### RECORDS FOR PROCESSING:

* Start *

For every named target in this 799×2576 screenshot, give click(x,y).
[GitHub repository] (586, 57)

* End *
* Start *

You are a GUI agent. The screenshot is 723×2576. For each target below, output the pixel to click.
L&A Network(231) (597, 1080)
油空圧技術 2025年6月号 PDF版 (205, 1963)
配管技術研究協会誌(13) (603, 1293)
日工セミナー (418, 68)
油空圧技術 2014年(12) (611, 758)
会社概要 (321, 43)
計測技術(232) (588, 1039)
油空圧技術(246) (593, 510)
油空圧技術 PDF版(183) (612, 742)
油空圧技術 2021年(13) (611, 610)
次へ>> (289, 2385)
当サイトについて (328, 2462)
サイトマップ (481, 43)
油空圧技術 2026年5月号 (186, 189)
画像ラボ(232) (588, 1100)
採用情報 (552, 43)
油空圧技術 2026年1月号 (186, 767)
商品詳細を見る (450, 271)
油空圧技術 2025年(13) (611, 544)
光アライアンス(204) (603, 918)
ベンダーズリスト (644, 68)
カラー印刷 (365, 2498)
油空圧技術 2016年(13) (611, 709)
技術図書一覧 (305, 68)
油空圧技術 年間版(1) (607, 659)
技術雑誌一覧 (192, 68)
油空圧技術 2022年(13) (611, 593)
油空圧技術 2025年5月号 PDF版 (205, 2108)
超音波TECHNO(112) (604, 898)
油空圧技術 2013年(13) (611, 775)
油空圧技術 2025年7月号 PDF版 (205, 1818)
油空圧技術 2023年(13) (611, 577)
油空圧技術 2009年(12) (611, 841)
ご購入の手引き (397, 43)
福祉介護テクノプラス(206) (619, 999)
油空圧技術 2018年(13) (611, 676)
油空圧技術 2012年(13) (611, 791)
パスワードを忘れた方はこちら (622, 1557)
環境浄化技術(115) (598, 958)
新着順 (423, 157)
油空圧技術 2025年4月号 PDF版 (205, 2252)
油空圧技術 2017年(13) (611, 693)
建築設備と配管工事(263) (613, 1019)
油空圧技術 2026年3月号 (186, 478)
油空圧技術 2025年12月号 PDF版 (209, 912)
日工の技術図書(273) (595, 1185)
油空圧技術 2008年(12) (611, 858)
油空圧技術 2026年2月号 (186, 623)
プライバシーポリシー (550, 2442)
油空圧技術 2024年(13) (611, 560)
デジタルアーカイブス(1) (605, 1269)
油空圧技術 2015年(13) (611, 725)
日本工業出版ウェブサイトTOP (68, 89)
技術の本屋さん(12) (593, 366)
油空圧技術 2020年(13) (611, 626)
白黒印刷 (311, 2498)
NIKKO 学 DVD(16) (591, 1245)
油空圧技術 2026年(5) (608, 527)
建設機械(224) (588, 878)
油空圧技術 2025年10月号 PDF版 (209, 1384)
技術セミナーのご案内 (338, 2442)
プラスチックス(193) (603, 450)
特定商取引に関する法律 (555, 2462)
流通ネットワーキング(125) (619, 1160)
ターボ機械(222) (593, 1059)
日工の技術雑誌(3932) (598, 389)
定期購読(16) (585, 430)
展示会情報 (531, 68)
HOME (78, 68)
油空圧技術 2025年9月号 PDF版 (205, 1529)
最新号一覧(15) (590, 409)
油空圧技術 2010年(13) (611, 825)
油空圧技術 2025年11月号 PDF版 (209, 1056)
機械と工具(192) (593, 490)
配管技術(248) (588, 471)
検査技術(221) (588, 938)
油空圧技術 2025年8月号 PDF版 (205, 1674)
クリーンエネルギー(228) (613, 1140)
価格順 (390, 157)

* End *

### SHORT EXERCISE:
Can you format the lines starting at the one containing "技術図書一覧 (305, 68)" and ending at the one containing "定期購読(16) (585, 430)" as a numbered list, with blank lines omitted?

### SOLUTION BELOW:
1. 技術図書一覧 (305, 68)
2. 油空圧技術 年間版(1) (607, 659)
3. 技術雑誌一覧 (192, 68)
4. 油空圧技術 2022年(13) (611, 593)
5. 油空圧技術 2025年5月号 PDF版 (205, 2108)
6. 超音波TECHNO(112) (604, 898)
7. 油空圧技術 2013年(13) (611, 775)
8. 油空圧技術 2025年7月号 PDF版 (205, 1818)
9. 油空圧技術 2023年(13) (611, 577)
10. 油空圧技術 2009年(12) (611, 841)
11. ご購入の手引き (397, 43)
12. 福祉介護テクノプラス(206) (619, 999)
13. 油空圧技術 2018年(13) (611, 676)
14. 油空圧技術 2012年(13) (611, 791)
15. パスワードを忘れた方はこちら (622, 1557)
16. 環境浄化技術(115) (598, 958)
17. 新着順 (423, 157)
18. 油空圧技術 2025年4月号 PDF版 (205, 2252)
19. 油空圧技術 2017年(13) (611, 693)
20. 建築設備と配管工事(263) (613, 1019)
21. 油空圧技術 2026年3月号 (186, 478)
22. 油空圧技術 2025年12月号 PDF版 (209, 912)
23. 日工の技術図書(273) (595, 1185)
24. 油空圧技術 2008年(12) (611, 858)
25. 油空圧技術 2026年2月号 (186, 623)
26. プライバシーポリシー (550, 2442)
27. 油空圧技術 2024年(13) (611, 560)
28. デジタルアーカイブス(1) (605, 1269)
29. 油空圧技術 2015年(13) (611, 725)
30. 日本工業出版ウェブサイトTOP (68, 89)
31. 技術の本屋さん(12) (593, 366)
32. 油空圧技術 2020年(13) (611, 626)
33. 白黒印刷 (311, 2498)
34. NIKKO 学 DVD(16) (591, 1245)
35. 油空圧技術 2026年(5) (608, 527)
36. 建設機械(224) (588, 878)
37. 油空圧技術 2025年10月号 PDF版 (209, 1384)
38. 技術セミナーのご案内 (338, 2442)
39. プラスチックス(193) (603, 450)
40. 特定商取引に関する法律 (555, 2462)
41. 流通ネットワーキング(125) (619, 1160)
42. ターボ機械(222) (593, 1059)
43. 日工の技術雑誌(3932) (598, 389)
44. 定期購読(16) (585, 430)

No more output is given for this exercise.